== Segment start ==

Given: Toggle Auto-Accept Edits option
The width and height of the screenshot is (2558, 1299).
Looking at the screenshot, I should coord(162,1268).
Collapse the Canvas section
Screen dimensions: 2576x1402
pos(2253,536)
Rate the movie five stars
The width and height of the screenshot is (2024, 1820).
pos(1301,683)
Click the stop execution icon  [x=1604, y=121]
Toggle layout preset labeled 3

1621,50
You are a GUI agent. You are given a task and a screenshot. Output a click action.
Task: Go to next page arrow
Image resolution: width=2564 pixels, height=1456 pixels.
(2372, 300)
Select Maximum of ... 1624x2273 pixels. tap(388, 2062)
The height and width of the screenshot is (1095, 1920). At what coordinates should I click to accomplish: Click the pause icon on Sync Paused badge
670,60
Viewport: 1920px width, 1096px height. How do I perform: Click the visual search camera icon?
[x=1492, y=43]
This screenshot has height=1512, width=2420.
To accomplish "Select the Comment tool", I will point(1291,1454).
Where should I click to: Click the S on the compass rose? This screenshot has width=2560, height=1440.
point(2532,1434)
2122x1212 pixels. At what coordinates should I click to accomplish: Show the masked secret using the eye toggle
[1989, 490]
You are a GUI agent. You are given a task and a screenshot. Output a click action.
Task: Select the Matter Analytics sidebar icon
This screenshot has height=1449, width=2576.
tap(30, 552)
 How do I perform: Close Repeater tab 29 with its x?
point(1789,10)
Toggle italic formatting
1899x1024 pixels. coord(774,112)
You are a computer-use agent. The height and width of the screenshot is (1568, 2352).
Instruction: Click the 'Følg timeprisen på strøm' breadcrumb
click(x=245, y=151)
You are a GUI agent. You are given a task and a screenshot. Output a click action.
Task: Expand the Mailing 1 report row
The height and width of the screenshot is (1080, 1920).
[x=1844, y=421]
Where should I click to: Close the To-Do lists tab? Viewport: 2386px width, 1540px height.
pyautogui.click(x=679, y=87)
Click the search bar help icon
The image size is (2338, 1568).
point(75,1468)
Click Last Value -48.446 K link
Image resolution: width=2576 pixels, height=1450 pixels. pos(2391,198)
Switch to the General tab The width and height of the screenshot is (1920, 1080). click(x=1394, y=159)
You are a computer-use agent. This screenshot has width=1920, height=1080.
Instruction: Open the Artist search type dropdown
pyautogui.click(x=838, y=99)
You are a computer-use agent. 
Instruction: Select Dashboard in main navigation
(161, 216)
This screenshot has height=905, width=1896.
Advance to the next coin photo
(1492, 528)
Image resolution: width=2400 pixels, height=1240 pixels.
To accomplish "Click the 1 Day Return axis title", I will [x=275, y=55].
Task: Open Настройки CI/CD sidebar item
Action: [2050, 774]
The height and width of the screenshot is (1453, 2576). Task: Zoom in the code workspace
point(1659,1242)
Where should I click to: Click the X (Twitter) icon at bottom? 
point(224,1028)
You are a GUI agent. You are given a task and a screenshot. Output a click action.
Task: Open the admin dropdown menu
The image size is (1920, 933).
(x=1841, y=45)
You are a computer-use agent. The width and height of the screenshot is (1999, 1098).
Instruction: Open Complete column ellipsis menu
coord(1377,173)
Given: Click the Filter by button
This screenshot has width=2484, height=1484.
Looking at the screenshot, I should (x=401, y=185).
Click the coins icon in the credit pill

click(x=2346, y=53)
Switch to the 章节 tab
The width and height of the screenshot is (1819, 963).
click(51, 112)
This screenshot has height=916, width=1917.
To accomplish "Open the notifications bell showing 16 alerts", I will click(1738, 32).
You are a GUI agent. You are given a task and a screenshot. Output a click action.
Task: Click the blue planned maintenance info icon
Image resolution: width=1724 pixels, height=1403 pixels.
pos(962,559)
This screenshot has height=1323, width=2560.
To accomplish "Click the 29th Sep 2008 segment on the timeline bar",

== Segment end ==

The problem:
Would you output the full listing exactly as given?

Answer section:
Given: Toggle Auto-Accept Edits option
The width and height of the screenshot is (2558, 1299).
Looking at the screenshot, I should coord(162,1268).
Collapse the Canvas section
Screen dimensions: 2576x1402
pos(2253,536)
Rate the movie five stars
The width and height of the screenshot is (2024, 1820).
pos(1301,683)
Click the stop execution icon  [x=1604, y=121]
Toggle layout preset labeled 3

1621,50
You are a GUI agent. You are given a task and a screenshot. Output a click action.
Task: Go to next page arrow
Image resolution: width=2564 pixels, height=1456 pixels.
(2372, 300)
Select Maximum of ... 1624x2273 pixels. tap(388, 2062)
The height and width of the screenshot is (1095, 1920). At what coordinates should I click to accomplish: Click the pause icon on Sync Paused badge
670,60
Viewport: 1920px width, 1096px height. How do I perform: Click the visual search camera icon?
[x=1492, y=43]
This screenshot has height=1512, width=2420.
To accomplish "Select the Comment tool", I will point(1291,1454).
Where should I click to: Click the S on the compass rose? This screenshot has width=2560, height=1440.
point(2532,1434)
2122x1212 pixels. At what coordinates should I click to accomplish: Show the masked secret using the eye toggle
[1989, 490]
You are a GUI agent. You are given a task and a screenshot. Output a click action.
Task: Select the Matter Analytics sidebar icon
This screenshot has height=1449, width=2576.
tap(30, 552)
 How do I perform: Close Repeater tab 29 with its x?
point(1789,10)
Toggle italic formatting
1899x1024 pixels. coord(774,112)
You are a computer-use agent. The height and width of the screenshot is (1568, 2352).
Instruction: Click the 'Følg timeprisen på strøm' breadcrumb
click(x=245, y=151)
You are a GUI agent. You are given a task and a screenshot. Output a click action.
Task: Expand the Mailing 1 report row
The height and width of the screenshot is (1080, 1920).
[x=1844, y=421]
Where should I click to: Close the To-Do lists tab? Viewport: 2386px width, 1540px height.
pyautogui.click(x=679, y=87)
Click the search bar help icon
The image size is (2338, 1568).
point(75,1468)
Click Last Value -48.446 K link
Image resolution: width=2576 pixels, height=1450 pixels. pos(2391,198)
Switch to the General tab The width and height of the screenshot is (1920, 1080). click(x=1394, y=159)
You are a computer-use agent. This screenshot has width=1920, height=1080.
Instruction: Open the Artist search type dropdown
pyautogui.click(x=838, y=99)
You are a computer-use agent. 
Instruction: Select Dashboard in main navigation
(161, 216)
This screenshot has height=905, width=1896.
Advance to the next coin photo
(1492, 528)
Image resolution: width=2400 pixels, height=1240 pixels.
To accomplish "Click the 1 Day Return axis title", I will [x=275, y=55].
Task: Open Настройки CI/CD sidebar item
Action: [2050, 774]
The height and width of the screenshot is (1453, 2576). Task: Zoom in the code workspace
point(1659,1242)
Where should I click to: Click the X (Twitter) icon at bottom? 
point(224,1028)
You are a GUI agent. You are given a task and a screenshot. Output a click action.
Task: Open the admin dropdown menu
The image size is (1920, 933).
(x=1841, y=45)
You are a computer-use agent. The width and height of the screenshot is (1999, 1098).
Instruction: Open Complete column ellipsis menu
coord(1377,173)
Given: Click the Filter by button
This screenshot has width=2484, height=1484.
Looking at the screenshot, I should (x=401, y=185).
Click the coins icon in the credit pill

click(x=2346, y=53)
Switch to the 章节 tab
The width and height of the screenshot is (1819, 963).
click(51, 112)
This screenshot has height=916, width=1917.
To accomplish "Open the notifications bell showing 16 alerts", I will click(1738, 32).
You are a GUI agent. You are given a task and a screenshot. Output a click action.
Task: Click the blue planned maintenance info icon
Image resolution: width=1724 pixels, height=1403 pixels.
pos(962,559)
This screenshot has height=1323, width=2560.
To accomplish "Click the 29th Sep 2008 segment on the timeline bar",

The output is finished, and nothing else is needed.